Menyadari hal ini, Kementerian PPN/Bappenas bersama The Foreign, Commonwealth, and Development Office of the UK Government (FCDO) menyelenggarakan Forum Grup Diskusi (FGD) dengan tema 'Konsultasi tentang Kerja-kerja Advokasi dalam Keterlibatan Keagamaan dan Lintas Iman untuk Memitigasi dan Mengelola Risiko Lingkungan'.
Acara yang dihelat secara daring pada Kamis 13 Maret 2025 ini merupakan bagian dari Program Pembangunan Rendah Karbon (Low Carbon Development Initiative/LCDI) Fase 2, yang diinisiasi oleh Oxford Policy Management Limited (OPML) dan Eco Bhinneka Muhammadiyah.
FGD ini menjadi wadah untuk mengidentifikasi strategi efektif dalam menggalang kerja sama antarumat beragama, sekaligus menegaskan pentingnya peran generasi muda dalam upaya mitigasi risiko lingkungan.
Sebagai generasi yang akan mewarisi bumi, suara dan aksi mereka dinilai krusial untuk menciptakan perubahan yang berkelanjutan.
Generasi muda: Kunci gerakan keadilan lingkungan
Dari Eco Bhinneka Muhammadiyah dan GreenFaith Indonesia, Parid Ridwanuddin menekankan betapa pentingnya melibatkan generasi muda dalam upaya mengatasi krisis lingkungan.
“Berdasarkan survei UNDP 2022 terhadap 2 juta anak muda di 50 negara, generasi berusia 0-35 tahun memiliki keresahan yang tinggi terhadap situasi lingkungan saat ini," kata Parid
"Mereka mendesak pemerintah untuk segera mengambil langkah nyata menyelesaikan krisis lingkungan.
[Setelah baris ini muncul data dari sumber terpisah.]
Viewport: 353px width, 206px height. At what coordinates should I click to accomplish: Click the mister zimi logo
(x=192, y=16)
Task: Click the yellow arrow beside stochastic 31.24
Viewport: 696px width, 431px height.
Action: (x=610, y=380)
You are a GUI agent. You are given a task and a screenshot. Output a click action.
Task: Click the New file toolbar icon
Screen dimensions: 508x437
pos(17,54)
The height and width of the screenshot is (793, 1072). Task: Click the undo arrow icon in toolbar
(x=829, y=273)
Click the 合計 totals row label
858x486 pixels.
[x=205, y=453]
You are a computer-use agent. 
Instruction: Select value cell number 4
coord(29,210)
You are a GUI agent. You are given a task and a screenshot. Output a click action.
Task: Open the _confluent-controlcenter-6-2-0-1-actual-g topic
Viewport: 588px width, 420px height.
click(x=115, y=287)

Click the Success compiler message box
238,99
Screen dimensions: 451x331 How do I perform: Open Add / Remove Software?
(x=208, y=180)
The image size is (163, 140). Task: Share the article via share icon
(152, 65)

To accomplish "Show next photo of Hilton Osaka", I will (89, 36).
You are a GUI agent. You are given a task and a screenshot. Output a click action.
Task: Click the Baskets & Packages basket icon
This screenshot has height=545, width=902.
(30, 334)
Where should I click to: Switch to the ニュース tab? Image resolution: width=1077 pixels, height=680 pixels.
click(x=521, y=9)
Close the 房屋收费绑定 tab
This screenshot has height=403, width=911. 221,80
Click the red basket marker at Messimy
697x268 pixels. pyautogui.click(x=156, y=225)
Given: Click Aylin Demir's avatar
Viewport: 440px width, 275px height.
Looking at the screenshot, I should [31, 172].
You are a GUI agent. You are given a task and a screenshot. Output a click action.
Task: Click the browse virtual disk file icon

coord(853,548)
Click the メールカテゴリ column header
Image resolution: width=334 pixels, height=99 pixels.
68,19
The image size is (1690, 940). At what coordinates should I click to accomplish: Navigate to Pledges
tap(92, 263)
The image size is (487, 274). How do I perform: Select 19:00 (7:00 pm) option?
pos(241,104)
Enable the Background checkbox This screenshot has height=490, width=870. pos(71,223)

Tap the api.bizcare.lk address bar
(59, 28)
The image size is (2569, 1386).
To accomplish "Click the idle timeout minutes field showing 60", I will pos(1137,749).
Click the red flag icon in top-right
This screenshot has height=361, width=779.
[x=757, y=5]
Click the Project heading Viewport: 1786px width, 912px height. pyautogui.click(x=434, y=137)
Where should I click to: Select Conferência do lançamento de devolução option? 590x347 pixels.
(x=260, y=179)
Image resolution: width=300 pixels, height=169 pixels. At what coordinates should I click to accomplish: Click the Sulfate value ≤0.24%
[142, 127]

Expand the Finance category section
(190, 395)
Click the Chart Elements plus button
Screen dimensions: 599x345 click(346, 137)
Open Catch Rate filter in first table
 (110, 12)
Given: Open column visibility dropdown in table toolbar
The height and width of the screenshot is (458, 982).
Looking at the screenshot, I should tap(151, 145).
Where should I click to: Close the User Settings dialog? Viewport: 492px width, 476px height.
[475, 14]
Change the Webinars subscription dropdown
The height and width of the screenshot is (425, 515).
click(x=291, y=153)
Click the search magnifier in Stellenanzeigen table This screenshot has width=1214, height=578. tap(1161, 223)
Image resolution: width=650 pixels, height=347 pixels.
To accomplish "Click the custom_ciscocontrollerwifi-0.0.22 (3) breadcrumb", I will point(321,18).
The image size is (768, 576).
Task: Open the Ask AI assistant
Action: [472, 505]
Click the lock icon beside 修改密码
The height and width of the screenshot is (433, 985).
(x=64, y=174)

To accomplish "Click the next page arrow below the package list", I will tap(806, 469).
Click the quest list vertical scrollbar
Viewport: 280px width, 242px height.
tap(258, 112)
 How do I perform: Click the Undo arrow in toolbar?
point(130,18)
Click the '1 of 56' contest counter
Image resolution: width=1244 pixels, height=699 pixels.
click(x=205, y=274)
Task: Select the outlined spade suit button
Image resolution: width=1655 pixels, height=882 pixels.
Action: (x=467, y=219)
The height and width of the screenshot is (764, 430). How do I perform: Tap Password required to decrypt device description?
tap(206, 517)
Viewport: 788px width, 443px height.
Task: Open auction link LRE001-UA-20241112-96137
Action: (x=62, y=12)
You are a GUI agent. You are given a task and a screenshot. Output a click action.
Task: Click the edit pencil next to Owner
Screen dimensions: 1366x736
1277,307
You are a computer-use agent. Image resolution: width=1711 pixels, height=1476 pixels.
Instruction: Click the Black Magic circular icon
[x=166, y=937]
Sementara itu, generasi di atas 36 tahun cenderung bersikap kurang peduli terhadap krisis,” sambungnya.
Parid menjelaskan bahwa ketidakpedulian generasi sebelumnya telah menciptakan ketimpangan antargenerasi.
“Generasi mendatang memiliki hak yang sama untuk menikmati bumi yang sehat. Kita harus mewariskan mata air, bukan air mata,” tegasnya.